- _Assignment_: Your reply should hold only the lines from the records below where "list" occurs.

- _Given data_:

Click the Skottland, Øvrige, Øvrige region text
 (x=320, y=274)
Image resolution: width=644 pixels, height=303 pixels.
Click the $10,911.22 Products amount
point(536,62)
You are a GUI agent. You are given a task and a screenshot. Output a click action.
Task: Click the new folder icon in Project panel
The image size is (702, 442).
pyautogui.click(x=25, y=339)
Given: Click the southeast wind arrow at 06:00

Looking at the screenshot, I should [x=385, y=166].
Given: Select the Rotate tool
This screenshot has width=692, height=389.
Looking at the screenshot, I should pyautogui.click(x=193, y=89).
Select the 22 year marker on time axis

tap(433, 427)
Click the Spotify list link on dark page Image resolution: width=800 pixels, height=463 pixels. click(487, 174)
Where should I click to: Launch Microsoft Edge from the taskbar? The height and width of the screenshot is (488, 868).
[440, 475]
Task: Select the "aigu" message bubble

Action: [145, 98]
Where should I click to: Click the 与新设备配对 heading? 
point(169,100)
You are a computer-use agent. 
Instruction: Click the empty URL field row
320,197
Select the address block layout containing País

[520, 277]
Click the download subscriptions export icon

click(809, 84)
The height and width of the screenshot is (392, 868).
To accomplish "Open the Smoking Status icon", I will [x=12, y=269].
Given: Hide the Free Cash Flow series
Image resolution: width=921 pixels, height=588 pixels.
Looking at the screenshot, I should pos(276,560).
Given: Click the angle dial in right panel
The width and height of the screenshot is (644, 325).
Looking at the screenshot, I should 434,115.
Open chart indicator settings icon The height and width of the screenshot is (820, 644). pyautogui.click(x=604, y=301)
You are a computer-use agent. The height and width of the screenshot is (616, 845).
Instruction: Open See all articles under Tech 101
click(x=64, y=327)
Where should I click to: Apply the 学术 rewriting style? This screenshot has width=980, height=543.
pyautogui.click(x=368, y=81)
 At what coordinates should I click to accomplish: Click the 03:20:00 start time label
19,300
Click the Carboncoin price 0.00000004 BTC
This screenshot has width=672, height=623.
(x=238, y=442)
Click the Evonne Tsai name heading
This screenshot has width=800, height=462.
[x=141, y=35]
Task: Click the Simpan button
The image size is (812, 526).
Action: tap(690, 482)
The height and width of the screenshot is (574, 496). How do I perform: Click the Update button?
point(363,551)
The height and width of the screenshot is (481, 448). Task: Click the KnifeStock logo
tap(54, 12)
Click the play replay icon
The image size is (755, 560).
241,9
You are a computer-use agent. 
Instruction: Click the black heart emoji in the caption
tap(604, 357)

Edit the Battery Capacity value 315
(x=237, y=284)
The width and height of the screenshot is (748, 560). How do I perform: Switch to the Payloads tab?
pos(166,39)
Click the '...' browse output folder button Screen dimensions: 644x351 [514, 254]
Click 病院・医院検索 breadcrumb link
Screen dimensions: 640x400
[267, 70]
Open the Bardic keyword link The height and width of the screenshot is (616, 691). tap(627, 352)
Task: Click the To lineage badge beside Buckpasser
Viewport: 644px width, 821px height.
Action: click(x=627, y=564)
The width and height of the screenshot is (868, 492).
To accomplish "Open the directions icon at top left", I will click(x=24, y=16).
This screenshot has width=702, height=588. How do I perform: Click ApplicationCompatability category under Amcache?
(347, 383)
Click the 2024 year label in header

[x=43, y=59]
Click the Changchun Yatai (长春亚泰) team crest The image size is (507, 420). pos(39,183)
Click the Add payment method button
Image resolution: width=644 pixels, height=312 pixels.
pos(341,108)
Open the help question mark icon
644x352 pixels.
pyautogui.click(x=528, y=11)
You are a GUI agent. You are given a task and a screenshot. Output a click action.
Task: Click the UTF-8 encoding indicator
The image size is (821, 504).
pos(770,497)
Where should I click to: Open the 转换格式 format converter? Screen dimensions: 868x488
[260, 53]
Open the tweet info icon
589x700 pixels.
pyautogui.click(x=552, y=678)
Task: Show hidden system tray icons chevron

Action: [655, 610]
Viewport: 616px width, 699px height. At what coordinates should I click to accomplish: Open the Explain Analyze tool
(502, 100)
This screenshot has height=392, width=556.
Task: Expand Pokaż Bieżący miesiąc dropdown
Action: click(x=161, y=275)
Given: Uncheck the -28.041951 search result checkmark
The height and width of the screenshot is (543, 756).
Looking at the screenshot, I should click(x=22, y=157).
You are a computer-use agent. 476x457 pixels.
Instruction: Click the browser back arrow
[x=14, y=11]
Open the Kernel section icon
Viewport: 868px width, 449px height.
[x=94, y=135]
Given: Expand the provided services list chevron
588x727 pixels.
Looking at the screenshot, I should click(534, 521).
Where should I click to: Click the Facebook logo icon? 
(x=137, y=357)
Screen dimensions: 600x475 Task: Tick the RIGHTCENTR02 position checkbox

- _Output for this exercise_:
Click the Spotify list link on dark page Image resolution: width=800 pixels, height=463 pixels. click(487, 174)
Given: Expand the provided services list chevron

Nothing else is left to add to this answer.